After the file name comes zero or more flags, which are ‘1’, ‘2’, ‘3’, or ‘4’. If there are multiple flags, spaces separate them. Here is what the flags mean:
‘1’ This indicates the start of a new file.
‘2’ This indicates returning to a file (after having included another file).
‘3’ This indicates that the following text comes from a system header file, so certain warnings should be suppressed.
‘4’ This indicates that the following text should be treated as being wrapped in an implicit extern "C" block.
Source: GCC Manual
alright, i understand that the title of this topic sounds a bit gibberish... so i'll try to explain it as clearly as i can...
this is related to this previous post (an approach that's been verified to work):
multipass a source code to cpp
-- which basically asks the cpp to preprocess the code once before starting the gcc compile build process
take the previous post's sample code:
#include <stdio.h>
#define DEF_X #define X 22
int main(void)
{
DEF_X
printf("%u", X);
return 1;
}
now, to be able to freely insert the DEF_X anywhere, we need to add a newline
this doesn't work:
#define DEF_X \
#define X 22
this still doesn't work, but is more likely to:
#define DEF_X \n \
#define X 22
if we get the latter above to work, thanks to C's free form syntax and constant string multiline concatenation, it works anywhere as far as C/C++ is concerned:
"literal_str0" DEF_X "literal_str1"
now when cpp preprocesses this:
# 1 "d:/Projects/Research/tests/test.c"
# 1 "<command-line>"
# 1 "d:/Projects/Research/test/test.c"
# 1 "c:\\mingw\\bin\\../lib/gcc/mingw32/4.7.2/../../../../include/stdio.h" 1 3
# 19 "c:\\mingw\\bin\\../lib/gcc/mingw32/4.7.2/../../../../include/stdio.h" 3
# 1 "c:\\mingw\\bin\\../lib/gcc/mingw32/4.7.2/../../../../include/_mingw.h" 1 3
# 32 "c:\\mingw\\bin\\../lib/gcc/mingw32/4.7.2/../../../../include/_mingw.h" 3=
# 33 "c:\\mingw\\bin\\../lib/gcc/mingw32/4.7.2/../../../../include/_mingw.h" 3
# 20 "c:\\mingw\\bin\\../lib/gcc/mingw32/4.7.2/../../../../include/stdio.h" 2 3
ETC_ETC_ETC_IGNORED_FOR_BREVITY_BUT_LOTS_OF_DECLARATIONS
int main(void)
{
\n #define X 22
printf("%u", X);
return 1;
}
we have a stray \n in our preprocessed file. so now the problem is to get rid of it....

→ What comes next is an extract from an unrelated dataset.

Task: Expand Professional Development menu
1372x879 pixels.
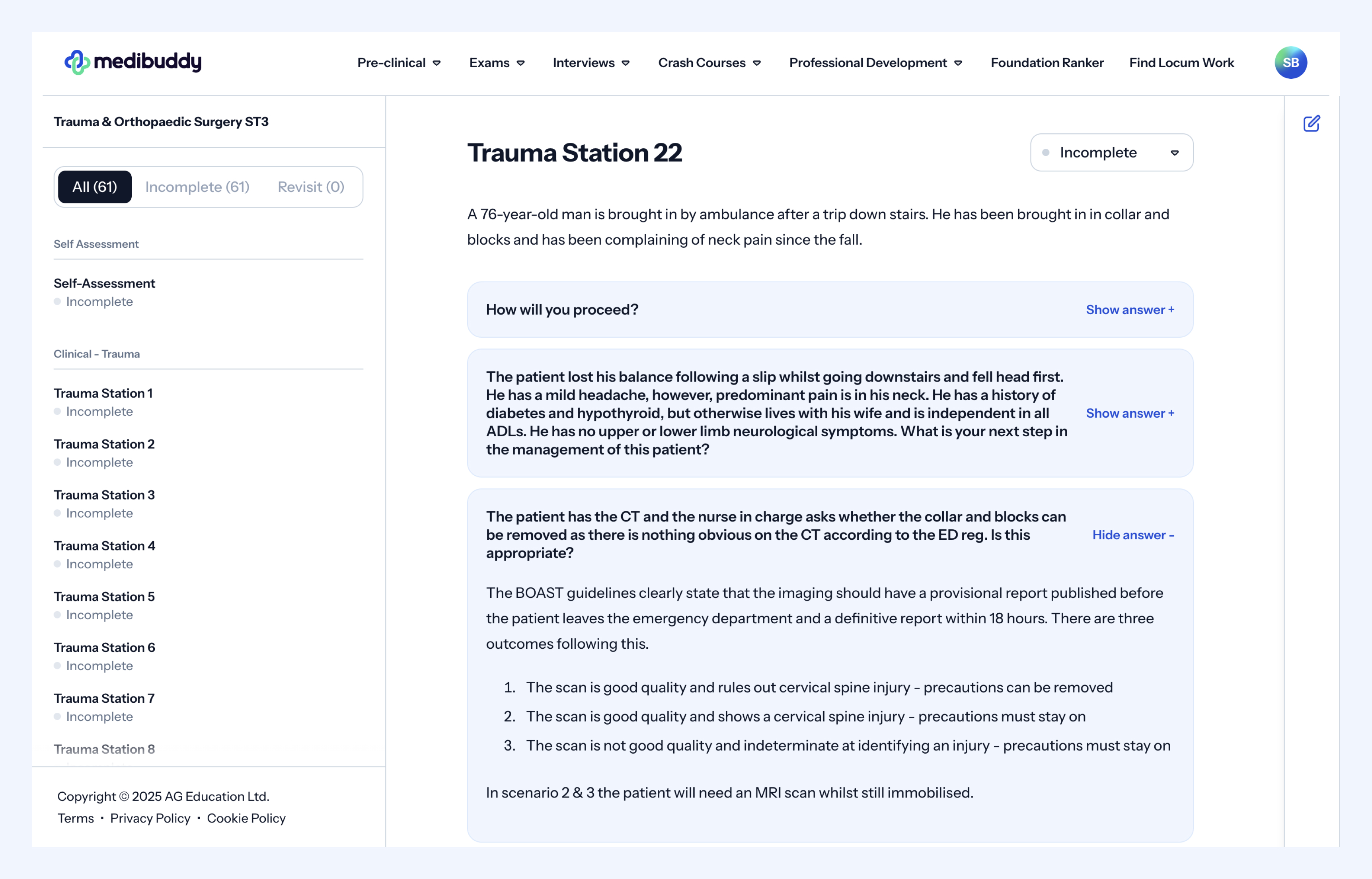Action: tap(875, 63)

now, the unix system commands aren't really my strongest suit. i've compiled dozens of packages in linux and written simple bash scripts that simply enter multiline commands (so i don't have to type them every time or keep pressing the up arrow and choose the correct command successions). so i don`t know the finer points of stream piping and their arguments.
having said that, i tried these commands:
cpp $MY_DIR/test.c | perl -p -e 's/\\n/\n/g' > $MY_DIR/test0.c
gcc $MY_DIR/test0.c -o test.exe
it works, it removes that stray \n.
ohh, as to using perl rather than sed, i'm just more familiar with perl's variant to regex... it's more consistent in my eyes.
anyways, this has the nasty side effect of eating up any \n in the file (even in string literals)... so i need a script or a series of commands to:
remove a \n if:
if it is not inside a quote -- so this won't be modified: "hell0_there\n"
not passed to a function call (inside the argument list)
this is safe as one can never pass a single \n, which is neither a keyword nor an identifier.
if i need to "stringify" an expression with \n, i can simply call a function macro QUOTE_VAR(token). so that encapsulates all instances that \n would have to be treated as a string.
this should cover all cases that \n should be substituted... at least for my own coding conventions.
really, i would do this if i could manage it on my own... but my skills in regex is extremely lacking, only using it in for simple substitutions.
The better way is to replace \n if it occurs in the beginning of line.
The following command should do the work:
sed -e 's/\s*\\n/\n/g'
or occurs before #
sed -e 's/\\n\s*#/\n#/g'
or you can reverse the order of preprocessing and substitute DEF_X with your own tool before C preprocessor.